One response to “Crisis Averted? Foreign Domestic Helpers, the Basic Law and Hong Kong’s Court of Final Appeal”

  1. Alvin Y. H. Cheung Avatar
    Alvin Y. H. Cheung

    Addendum to Footnotes 33 and 34:

    Chief Justice Geoffrey Ma Tao-li, speaking extra-judicially in the University of Hong Kong’s Common Law Lecture 2013, warned that, if the HKSAR Government continues to seek NPCSC interpretations after losing in the CFA:

    … there comes a point when some people say, ‘That’s just not on’ …

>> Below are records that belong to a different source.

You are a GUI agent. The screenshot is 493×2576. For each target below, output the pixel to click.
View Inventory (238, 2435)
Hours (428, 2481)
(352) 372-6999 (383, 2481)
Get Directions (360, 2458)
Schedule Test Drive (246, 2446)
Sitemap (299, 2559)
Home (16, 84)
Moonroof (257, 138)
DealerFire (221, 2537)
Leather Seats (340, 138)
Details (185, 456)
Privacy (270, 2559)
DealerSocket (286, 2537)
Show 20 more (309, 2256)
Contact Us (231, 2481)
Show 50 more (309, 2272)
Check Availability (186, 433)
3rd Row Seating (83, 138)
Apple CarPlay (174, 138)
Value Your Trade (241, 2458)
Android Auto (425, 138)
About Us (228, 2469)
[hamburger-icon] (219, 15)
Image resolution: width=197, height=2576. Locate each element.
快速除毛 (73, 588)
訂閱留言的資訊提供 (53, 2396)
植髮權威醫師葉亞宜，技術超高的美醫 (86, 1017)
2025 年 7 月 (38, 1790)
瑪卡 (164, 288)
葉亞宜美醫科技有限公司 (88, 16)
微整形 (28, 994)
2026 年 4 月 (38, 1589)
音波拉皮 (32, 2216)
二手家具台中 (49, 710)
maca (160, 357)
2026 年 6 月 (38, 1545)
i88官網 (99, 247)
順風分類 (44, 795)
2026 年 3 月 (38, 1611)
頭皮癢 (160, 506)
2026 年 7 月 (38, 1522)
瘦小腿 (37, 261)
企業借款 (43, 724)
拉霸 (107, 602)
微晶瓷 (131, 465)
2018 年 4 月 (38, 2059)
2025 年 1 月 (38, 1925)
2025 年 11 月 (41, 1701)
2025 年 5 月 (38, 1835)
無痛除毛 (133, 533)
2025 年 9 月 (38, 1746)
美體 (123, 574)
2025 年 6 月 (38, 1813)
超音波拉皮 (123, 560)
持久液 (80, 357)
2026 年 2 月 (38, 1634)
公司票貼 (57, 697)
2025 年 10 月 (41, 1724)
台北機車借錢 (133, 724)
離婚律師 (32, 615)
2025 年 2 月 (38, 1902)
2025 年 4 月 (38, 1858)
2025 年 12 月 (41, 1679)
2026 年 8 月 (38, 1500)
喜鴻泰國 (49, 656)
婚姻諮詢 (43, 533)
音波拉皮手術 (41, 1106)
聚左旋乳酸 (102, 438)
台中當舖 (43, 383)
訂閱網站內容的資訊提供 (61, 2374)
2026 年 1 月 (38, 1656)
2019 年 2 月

    Chief Justice Geoffrey Ma Tao-li, ‘The Interpretation of Hong Kong’s Constitution: A Personal View’ (Common Law Lecture 2013, 8 April 2013) (00:55:30 to 00:59:00; official transcript forthcoming) accessed 15 April 2013.

    Mr Justice Bokhary, Non-Permanent Judge of the Court of Final Appeal, sounded a similar warning in his own lecture the very next day: Mr Justice Bokhary, NPJ, ‘The Rule of Law in Hong Kong’ (Hong Kong Agenda Lectures, 9 April 2013) (author’s notes).